«Der Tod meiner Tochter ist das Schlimmste, was ich je ertragen musste», sagt Patrick Jardin. Der Vater verlor seine Tochter bei den blutigen Attentaten am 13. November 2015 auf das Pariser Konzertlokal Bataclan. Seine Tochter habe nur für die Arbeit und die Musik gelebt. «Sie war keineswegs rassistisch, sie wurde für nichts getötet», so der Vater. Er könne nicht vergeben – ihm bliebe nur das Gefühl von Hass und das Bedürfnis nach Rache.
Der französische Staat reagierte nach der Terrornacht im November 2015 mit harten Massnahmen. Der Sicherheitsappart wurde ausgebaut, Präsident François Hollande kündigte an, das Land und seine Bürger zu verteidigen und rief den Ausnahmezustand aus.
Das hiess: Mehr Militär, mehr Polizeipräsenz. Zudem können salafistische Moscheen geschlossen und Hassprediger ausgeschafft werden.
Seit über einem Jahr stehe ich nun unter Hausarrest. Ich habe mit all dem nichts zu tun.
Diese Massnahmen sind aber umstritten. Denn der Geheimdienst erhält viel mehr Kompetenzen. Der Staat kann Häuser durchsuchen und Leute unter Hausarrest stellen. Ohne richterlichen Beschluss, ohne Anklage, ohne Verfahren – die Angst vor dem Terror stellt Grundpfeiler eines Rechtsstaates in Frage.
«Ich hätte nie erwartet, dass die zu mir kommen», erzählt der 31-jährige Julien in der Rundschau. Der zum Islam konvertierte Franzose lebt in Lagny-sur-Marne, einer Gemeinde im Osten von Paris. «Seit über einem Jahr stehe ich nun unter Hausarrest», sagt er. Der Vorwurf: Terrorismusverdacht. Dreimal täglich muss er sich bei der Polizei melden, darf seine Gemeinde nie verlassen, muss in der Nacht in der Wohnung bleiben. Es sei ein Schock gewesen. «Ich habe mit all dem nichts zu tun», sagt er. Er verlor die Arbeit, das soziale Netz, lebt wie in einem Gefängnis unter freiem Himmel.
Der Grund: Julien betete in der Moschee seines Wohnortes. Nach den Anschlägen in Paris geriet diese ins Visier der Behörden. Der Staat stufte den Iman als radikal ein, den Ort als gefährlich und schloss die Moschee. Dass sich auch Julien in diesem Umfeld bewegt hatte, reichte, um sein Leben massiv einzuschränken.
Ab dem Moment, wo die Sicherheit einer Mehrheit der Franzosen in Frage gestellt wird, ist es besser, das Leben von einer oder zwei, oder drei oder vier Personen zu opfern, anstatt die Sicherheit der Mehrheit.
Julien selber bestreitet die Vorwürfe. Er sagt, er habe nie eine Anklage, Beweise oder einen Richter gesehen. Wenn wirklich etwas gegen ihn vorläge, soll man ihm das zeigen. Laut seinen Angaben stützt sich der Staat nur auf Informationen des Geheimdienstes, welche dieser aber nicht vorlegen muss.

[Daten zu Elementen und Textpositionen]
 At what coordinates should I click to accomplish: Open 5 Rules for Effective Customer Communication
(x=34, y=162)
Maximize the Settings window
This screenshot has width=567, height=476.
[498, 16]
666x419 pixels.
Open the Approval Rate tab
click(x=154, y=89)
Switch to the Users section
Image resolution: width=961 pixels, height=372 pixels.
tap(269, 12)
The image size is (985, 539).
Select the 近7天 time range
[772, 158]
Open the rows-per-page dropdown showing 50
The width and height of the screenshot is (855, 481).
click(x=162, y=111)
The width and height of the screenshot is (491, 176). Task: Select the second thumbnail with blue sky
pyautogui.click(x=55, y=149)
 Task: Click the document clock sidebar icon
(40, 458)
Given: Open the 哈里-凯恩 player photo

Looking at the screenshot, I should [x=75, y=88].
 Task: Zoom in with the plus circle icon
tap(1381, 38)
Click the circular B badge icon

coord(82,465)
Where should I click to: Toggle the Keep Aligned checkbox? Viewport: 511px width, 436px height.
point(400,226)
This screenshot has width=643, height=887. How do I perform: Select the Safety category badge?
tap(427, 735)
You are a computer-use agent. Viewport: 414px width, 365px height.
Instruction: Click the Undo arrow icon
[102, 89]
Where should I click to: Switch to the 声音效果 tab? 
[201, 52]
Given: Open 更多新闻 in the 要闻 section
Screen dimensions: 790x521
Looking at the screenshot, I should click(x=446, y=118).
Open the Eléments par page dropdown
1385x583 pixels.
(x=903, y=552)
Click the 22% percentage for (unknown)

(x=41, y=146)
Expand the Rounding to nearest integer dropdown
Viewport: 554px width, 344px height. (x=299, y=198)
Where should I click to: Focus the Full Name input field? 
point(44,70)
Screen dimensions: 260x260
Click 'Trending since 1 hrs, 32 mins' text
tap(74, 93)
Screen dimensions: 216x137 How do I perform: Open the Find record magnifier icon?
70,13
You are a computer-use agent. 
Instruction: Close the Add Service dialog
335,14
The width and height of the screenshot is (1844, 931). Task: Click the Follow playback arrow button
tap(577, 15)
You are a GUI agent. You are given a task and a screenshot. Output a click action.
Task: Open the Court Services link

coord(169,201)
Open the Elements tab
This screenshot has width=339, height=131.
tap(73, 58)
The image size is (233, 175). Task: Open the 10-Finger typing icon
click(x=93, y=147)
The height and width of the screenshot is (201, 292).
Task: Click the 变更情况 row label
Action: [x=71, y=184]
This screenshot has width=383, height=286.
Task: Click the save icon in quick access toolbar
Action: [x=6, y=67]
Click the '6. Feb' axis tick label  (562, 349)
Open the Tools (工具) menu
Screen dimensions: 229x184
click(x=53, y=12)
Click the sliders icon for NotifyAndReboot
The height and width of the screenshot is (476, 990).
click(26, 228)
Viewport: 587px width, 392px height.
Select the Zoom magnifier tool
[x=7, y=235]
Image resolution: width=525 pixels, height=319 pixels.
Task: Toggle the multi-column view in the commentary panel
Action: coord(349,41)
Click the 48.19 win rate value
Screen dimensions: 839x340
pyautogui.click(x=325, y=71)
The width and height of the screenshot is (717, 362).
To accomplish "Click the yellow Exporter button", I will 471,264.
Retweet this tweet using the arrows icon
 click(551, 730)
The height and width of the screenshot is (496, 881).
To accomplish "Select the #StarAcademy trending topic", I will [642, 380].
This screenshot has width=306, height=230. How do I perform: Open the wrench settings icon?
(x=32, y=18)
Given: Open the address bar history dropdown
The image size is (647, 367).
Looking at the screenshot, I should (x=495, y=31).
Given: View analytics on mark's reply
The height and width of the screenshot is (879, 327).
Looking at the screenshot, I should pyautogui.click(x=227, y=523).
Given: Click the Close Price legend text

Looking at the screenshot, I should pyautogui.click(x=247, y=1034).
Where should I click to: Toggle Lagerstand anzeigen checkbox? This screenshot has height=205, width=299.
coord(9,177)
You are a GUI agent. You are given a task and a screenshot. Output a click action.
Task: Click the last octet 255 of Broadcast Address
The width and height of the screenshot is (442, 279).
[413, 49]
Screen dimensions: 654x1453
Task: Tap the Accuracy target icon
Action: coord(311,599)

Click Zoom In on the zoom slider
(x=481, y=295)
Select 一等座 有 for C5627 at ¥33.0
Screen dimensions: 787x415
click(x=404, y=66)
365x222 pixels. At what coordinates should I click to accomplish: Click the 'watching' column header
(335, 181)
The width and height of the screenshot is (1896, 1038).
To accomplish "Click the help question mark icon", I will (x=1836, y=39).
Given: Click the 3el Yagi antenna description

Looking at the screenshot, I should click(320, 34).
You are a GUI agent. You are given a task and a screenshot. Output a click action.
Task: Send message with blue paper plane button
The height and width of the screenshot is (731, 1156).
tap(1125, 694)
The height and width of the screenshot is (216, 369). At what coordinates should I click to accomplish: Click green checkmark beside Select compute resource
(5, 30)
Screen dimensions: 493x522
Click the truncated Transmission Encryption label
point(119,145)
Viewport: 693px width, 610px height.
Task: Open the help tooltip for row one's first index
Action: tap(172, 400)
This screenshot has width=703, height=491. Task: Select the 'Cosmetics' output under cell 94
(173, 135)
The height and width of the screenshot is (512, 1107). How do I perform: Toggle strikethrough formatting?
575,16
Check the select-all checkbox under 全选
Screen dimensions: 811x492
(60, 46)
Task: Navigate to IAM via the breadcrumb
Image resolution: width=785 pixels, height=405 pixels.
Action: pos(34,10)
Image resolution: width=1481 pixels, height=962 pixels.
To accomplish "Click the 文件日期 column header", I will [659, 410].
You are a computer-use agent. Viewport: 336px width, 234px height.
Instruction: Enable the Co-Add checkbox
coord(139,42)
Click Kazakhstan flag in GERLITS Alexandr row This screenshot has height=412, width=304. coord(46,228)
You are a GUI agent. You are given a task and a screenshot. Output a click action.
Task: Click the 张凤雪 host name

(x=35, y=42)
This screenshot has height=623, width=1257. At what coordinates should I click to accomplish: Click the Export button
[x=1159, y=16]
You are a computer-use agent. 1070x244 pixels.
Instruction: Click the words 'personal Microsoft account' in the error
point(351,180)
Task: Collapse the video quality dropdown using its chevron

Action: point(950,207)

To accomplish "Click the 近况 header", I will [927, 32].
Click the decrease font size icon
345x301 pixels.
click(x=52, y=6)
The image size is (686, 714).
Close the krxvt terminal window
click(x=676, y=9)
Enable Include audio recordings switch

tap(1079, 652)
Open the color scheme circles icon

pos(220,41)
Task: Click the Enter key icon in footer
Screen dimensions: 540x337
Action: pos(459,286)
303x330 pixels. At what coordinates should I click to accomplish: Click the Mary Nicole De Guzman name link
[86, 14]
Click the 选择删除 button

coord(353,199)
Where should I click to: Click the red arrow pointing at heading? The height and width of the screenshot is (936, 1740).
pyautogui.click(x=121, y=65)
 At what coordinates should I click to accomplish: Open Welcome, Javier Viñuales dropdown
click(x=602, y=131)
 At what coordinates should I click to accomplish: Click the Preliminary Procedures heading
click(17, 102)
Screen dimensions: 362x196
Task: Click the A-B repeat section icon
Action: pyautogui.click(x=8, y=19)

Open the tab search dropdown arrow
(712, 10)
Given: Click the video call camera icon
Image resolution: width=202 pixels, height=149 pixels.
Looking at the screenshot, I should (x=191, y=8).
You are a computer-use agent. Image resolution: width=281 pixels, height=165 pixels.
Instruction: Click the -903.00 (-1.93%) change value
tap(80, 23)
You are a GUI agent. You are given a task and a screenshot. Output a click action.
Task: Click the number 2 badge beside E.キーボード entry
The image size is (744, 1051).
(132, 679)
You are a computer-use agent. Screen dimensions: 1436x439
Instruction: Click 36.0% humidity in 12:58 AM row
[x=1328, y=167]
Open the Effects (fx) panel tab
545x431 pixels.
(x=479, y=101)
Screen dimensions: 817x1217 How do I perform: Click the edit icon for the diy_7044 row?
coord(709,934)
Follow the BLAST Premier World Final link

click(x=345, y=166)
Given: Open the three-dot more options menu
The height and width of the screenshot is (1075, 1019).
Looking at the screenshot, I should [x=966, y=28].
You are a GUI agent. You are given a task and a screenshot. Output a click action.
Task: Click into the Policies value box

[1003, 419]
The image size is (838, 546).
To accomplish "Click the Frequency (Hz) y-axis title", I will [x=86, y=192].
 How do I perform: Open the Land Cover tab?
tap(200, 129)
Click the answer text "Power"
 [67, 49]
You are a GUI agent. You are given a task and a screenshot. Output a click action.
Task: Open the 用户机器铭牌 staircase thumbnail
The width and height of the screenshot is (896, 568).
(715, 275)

**Aufgaben:**
[A] Gib aus dem Text über den Ausnahmezustand in Frankreich den Abschnitt wortgetreu wieder, der mit "Der französische Staat" beginnt und bis einschließlich "nichts zu tun." reicht.
[B] Tausche in den Datenzeilen, beginnend mit der Zeile mit "The width and height of the screenshot is (1896, 1038)." und weiter bis einschließlich der Zeile mit "will [659, 410].", "Screen dimensions" gegen "Screen size" aus. Gib nur diese Zeilen wieder und lass alles andere unverändert.

**Gelöste Aufgaben:**
[A]
Der französische Staat reagierte nach der Terrornacht im November 2015 mit harten Massnahmen. Der Sicherheitsappart wurde ausgebaut, Präsident François Hollande kündigte an, das Land und seine Bürger zu verteidigen und rief den Ausnahmezustand aus.
Das hiess: Mehr Militär, mehr Polizeipräsenz. Zudem können salafistische Moscheen geschlossen und Hassprediger ausgeschafft werden.
Seit über einem Jahr stehe ich nun unter Hausarrest. Ich habe mit all dem nichts zu tun.

[B]
The width and height of the screenshot is (1896, 1038).
To accomplish "Click the help question mark icon", I will (x=1836, y=39).
Given: Click the 3el Yagi antenna description

Looking at the screenshot, I should click(320, 34).
You are a GUI agent. You are given a task and a screenshot. Output a click action.
Task: Send message with blue paper plane button
The height and width of the screenshot is (731, 1156).
tap(1125, 694)
The height and width of the screenshot is (216, 369). At what coordinates should I click to accomplish: Click green checkmark beside Select compute resource
(5, 30)
Screen size: 493x522
Click the truncated Transmission Encryption label
point(119,145)
Viewport: 693px width, 610px height.
Task: Open the help tooltip for row one's first index
Action: tap(172, 400)
This screenshot has width=703, height=491. Task: Select the 'Cosmetics' output under cell 94
(173, 135)
The height and width of the screenshot is (512, 1107). How do I perform: Toggle strikethrough formatting?
575,16
Check the select-all checkbox under 全选
Screen size: 811x492
(60, 46)
Task: Navigate to IAM via the breadcrumb
Image resolution: width=785 pixels, height=405 pixels.
Action: pos(34,10)
Image resolution: width=1481 pixels, height=962 pixels.
To accomplish "Click the 文件日期 column header", I will [659, 410].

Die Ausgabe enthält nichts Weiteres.